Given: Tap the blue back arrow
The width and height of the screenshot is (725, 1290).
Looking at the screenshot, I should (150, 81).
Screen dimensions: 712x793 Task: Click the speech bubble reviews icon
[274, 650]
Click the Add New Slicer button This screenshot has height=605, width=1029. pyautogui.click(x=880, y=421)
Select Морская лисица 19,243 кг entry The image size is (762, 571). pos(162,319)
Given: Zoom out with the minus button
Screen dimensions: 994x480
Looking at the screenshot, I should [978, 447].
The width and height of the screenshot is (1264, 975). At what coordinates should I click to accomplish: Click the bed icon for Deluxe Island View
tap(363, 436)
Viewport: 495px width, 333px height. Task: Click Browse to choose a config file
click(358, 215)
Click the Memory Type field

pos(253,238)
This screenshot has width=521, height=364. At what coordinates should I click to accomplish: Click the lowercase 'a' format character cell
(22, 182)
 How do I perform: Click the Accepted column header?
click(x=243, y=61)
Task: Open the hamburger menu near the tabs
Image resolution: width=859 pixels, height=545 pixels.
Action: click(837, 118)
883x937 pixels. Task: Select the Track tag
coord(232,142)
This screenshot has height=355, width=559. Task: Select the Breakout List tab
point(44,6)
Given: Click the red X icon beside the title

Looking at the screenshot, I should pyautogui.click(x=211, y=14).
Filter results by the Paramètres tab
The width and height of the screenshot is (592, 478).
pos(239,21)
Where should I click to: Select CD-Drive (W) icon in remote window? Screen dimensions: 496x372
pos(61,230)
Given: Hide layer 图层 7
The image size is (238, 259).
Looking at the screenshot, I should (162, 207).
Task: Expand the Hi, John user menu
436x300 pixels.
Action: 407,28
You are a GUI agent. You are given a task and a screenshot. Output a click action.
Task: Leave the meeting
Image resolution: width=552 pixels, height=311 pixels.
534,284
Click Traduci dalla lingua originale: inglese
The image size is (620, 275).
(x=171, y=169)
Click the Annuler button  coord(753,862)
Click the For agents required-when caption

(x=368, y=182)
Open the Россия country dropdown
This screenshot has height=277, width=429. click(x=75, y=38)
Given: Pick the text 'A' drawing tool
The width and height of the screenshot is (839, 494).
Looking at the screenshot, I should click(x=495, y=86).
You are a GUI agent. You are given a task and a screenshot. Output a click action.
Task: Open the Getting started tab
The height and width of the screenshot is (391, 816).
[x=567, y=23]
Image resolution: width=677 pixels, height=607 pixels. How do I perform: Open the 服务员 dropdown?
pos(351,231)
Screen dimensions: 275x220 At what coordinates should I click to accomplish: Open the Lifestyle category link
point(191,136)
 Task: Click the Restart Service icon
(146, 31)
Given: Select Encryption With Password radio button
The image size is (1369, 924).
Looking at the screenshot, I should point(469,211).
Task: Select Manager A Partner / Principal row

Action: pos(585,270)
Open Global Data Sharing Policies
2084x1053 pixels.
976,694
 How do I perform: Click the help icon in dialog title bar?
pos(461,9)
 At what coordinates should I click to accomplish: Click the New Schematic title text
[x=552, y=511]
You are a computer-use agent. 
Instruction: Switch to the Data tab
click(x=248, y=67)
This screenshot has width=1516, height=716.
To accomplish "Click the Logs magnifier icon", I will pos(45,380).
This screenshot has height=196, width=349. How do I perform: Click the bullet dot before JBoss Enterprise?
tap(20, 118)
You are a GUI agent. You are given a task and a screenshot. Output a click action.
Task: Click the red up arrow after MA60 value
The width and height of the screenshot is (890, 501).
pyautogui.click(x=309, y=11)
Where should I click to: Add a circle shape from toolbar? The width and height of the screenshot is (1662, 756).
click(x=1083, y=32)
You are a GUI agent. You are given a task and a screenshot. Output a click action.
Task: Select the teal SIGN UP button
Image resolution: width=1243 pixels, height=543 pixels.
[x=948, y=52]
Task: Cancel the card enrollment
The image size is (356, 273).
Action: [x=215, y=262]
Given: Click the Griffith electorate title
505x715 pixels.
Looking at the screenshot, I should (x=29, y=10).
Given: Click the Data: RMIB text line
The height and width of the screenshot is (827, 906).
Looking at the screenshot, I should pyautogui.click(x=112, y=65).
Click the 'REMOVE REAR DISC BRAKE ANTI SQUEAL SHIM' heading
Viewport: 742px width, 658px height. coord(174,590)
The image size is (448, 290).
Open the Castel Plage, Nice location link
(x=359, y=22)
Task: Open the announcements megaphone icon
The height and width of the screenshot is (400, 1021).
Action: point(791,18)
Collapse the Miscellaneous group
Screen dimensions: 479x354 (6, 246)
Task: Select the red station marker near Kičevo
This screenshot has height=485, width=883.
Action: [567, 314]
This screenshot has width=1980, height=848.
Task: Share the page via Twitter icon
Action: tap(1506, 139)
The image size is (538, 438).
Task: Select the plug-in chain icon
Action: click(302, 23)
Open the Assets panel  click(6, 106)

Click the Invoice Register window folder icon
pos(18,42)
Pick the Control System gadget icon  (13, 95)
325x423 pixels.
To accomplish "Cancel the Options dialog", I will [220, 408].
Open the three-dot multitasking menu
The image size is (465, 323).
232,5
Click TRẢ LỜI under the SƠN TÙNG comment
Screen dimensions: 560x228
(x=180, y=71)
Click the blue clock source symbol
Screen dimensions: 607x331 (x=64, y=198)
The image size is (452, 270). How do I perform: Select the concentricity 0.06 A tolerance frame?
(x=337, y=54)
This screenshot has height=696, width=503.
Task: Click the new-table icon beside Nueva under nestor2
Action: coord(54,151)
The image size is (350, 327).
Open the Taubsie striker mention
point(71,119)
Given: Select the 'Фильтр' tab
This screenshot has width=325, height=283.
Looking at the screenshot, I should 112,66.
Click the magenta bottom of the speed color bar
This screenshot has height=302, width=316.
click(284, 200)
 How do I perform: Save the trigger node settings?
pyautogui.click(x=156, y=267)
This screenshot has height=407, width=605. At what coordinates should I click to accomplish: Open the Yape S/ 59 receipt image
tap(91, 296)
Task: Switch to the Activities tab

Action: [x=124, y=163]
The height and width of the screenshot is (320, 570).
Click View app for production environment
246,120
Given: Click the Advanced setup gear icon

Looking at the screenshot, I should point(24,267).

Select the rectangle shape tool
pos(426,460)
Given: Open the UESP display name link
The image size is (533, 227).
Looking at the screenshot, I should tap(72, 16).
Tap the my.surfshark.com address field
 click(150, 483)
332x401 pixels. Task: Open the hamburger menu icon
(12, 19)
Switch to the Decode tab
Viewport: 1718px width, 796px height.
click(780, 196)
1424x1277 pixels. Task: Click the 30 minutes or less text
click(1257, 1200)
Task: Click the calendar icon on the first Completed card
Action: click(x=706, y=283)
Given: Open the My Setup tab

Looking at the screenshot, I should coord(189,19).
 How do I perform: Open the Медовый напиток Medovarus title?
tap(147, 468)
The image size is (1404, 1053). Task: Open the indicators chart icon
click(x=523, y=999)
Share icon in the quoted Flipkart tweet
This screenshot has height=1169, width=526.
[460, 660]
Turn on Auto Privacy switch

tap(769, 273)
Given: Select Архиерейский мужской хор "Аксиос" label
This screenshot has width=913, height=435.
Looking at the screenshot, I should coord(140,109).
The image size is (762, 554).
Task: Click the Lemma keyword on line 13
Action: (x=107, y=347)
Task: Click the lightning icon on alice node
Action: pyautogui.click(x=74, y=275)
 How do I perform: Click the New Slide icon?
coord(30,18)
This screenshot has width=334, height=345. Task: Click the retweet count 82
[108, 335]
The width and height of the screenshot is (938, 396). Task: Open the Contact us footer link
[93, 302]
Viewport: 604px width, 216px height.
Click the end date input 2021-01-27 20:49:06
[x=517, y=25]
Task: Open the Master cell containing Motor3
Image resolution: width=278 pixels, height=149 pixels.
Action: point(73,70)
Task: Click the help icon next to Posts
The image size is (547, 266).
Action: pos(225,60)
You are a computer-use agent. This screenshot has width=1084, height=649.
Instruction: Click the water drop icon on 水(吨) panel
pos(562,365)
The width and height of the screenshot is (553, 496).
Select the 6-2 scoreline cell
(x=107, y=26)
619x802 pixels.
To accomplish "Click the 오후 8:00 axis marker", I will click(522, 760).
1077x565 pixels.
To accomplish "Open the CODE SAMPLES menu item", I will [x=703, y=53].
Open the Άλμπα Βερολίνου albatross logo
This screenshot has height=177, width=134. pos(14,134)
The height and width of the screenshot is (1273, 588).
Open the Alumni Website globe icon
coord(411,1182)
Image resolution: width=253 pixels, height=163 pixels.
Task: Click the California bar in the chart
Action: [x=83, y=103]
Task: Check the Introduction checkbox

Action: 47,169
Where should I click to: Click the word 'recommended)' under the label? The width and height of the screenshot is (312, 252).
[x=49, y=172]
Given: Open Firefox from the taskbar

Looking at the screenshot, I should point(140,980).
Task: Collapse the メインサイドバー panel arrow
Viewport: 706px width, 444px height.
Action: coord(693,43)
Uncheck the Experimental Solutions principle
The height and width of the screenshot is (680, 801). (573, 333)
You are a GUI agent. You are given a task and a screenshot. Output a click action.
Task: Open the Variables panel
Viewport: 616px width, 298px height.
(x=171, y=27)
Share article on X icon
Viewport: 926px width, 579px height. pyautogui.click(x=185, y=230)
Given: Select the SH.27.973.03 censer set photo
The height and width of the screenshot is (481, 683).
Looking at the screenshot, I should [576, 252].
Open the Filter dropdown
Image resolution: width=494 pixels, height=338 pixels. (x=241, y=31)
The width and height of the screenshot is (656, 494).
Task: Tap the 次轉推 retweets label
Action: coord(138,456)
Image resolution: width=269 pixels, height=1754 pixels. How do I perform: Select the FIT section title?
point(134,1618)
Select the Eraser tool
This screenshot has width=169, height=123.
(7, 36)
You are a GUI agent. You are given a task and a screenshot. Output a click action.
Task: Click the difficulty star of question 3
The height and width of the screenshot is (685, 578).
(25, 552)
----
# EXERCISE:
Copy range, inclusive: the line holding "Turn on Auto Privacy switch" to the line holding "Task: Open the Master cell containing Motor3". Reproduce exactly those lines of the records above and no others.

# SOLVED EXERCISE:
Turn on Auto Privacy switch

tap(769, 273)
Given: Select Архиерейский мужской хор "Аксиос" label
This screenshot has width=913, height=435.
Looking at the screenshot, I should coord(140,109).
The image size is (762, 554).
Task: Click the Lemma keyword on line 13
Action: (x=107, y=347)
Task: Click the lightning icon on alice node
Action: pyautogui.click(x=74, y=275)
 How do I perform: Click the New Slide icon?
coord(30,18)
This screenshot has width=334, height=345. Task: Click the retweet count 82
[108, 335]
The width and height of the screenshot is (938, 396). Task: Open the Contact us footer link
[93, 302]
Viewport: 604px width, 216px height.
Click the end date input 2021-01-27 20:49:06
[x=517, y=25]
Task: Open the Master cell containing Motor3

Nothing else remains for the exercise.